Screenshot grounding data
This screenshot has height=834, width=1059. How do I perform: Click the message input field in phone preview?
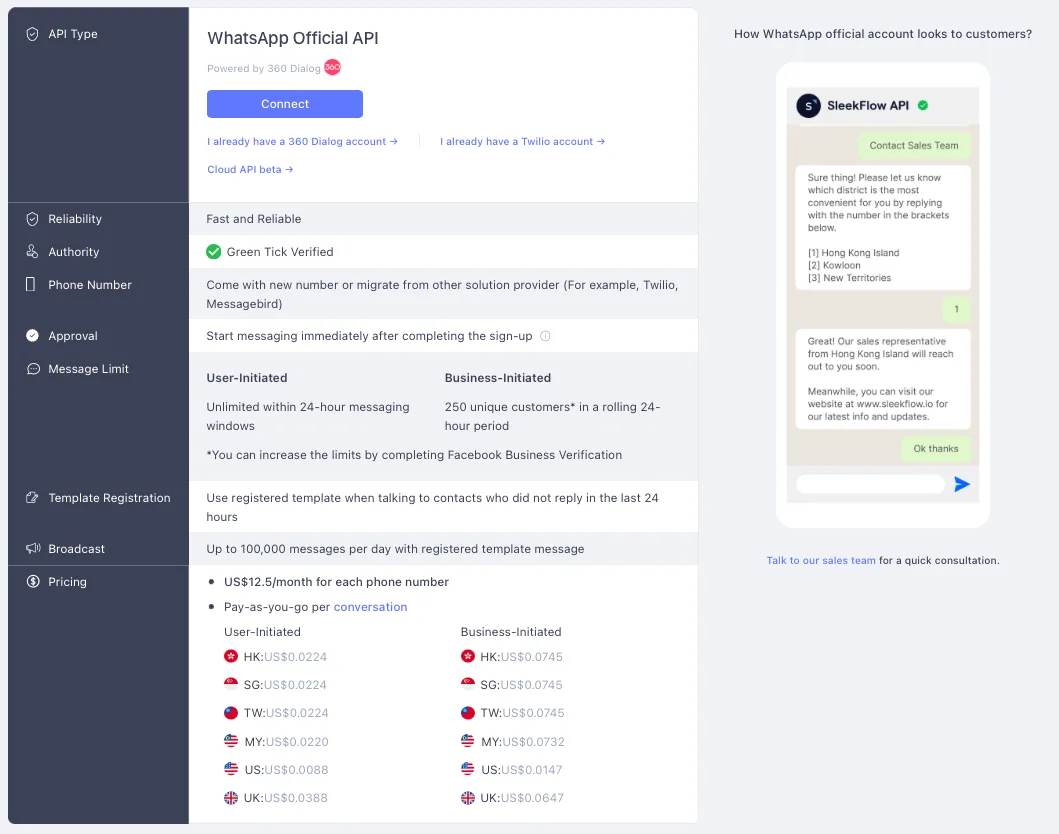pyautogui.click(x=869, y=484)
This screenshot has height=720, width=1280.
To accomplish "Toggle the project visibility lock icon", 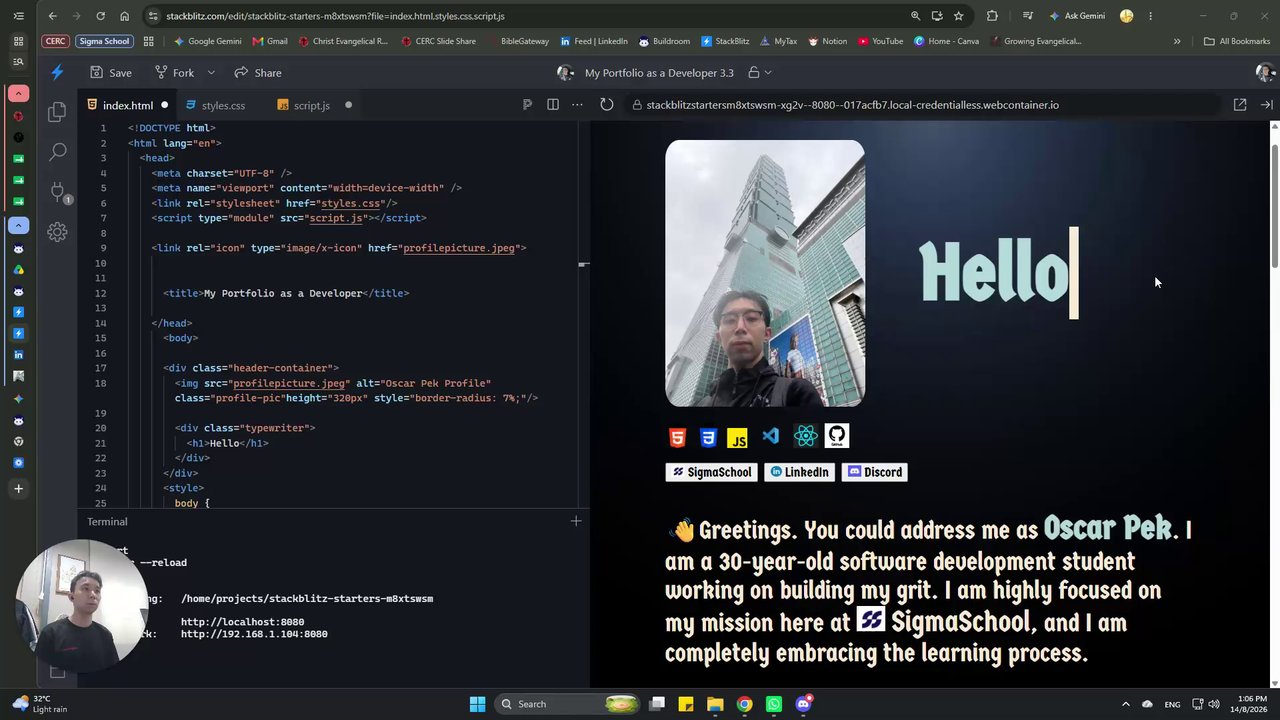I will pos(753,73).
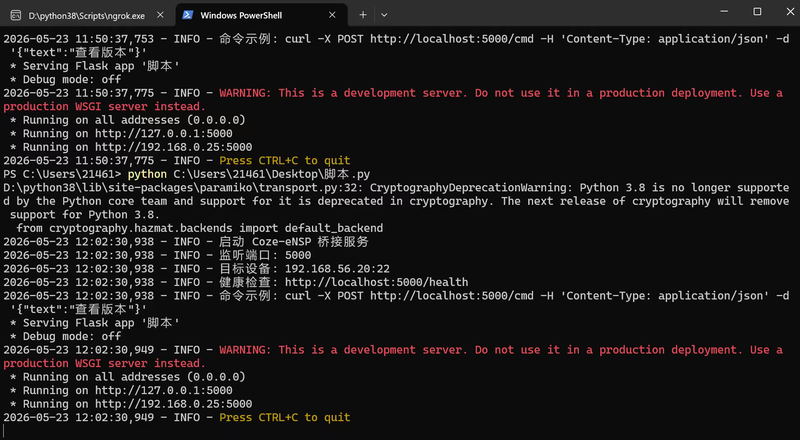Close the ngrok.exe tab
Screen dimensions: 800x440
[x=160, y=15]
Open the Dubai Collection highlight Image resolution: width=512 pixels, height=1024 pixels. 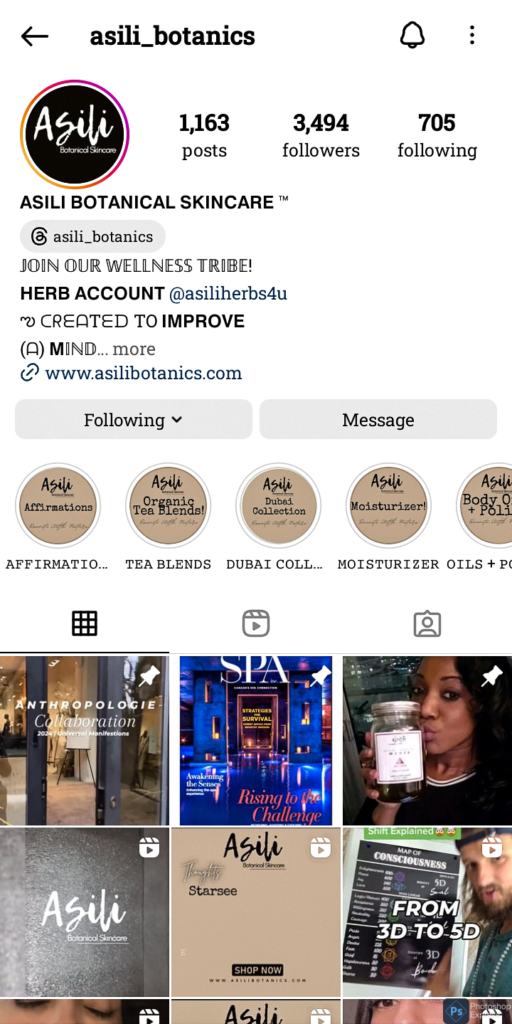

• [Work required]
Retype only the lines that run from the first line of the entries above to the line containing "This screenshot has height=720, width=1280.", both included. Do not carry over any pictures.

• [Written response]
This screenshot has height=834, width=1059. How do I perform: Click the message input field in phone preview?
pyautogui.click(x=869, y=484)
This screenshot has height=720, width=1280.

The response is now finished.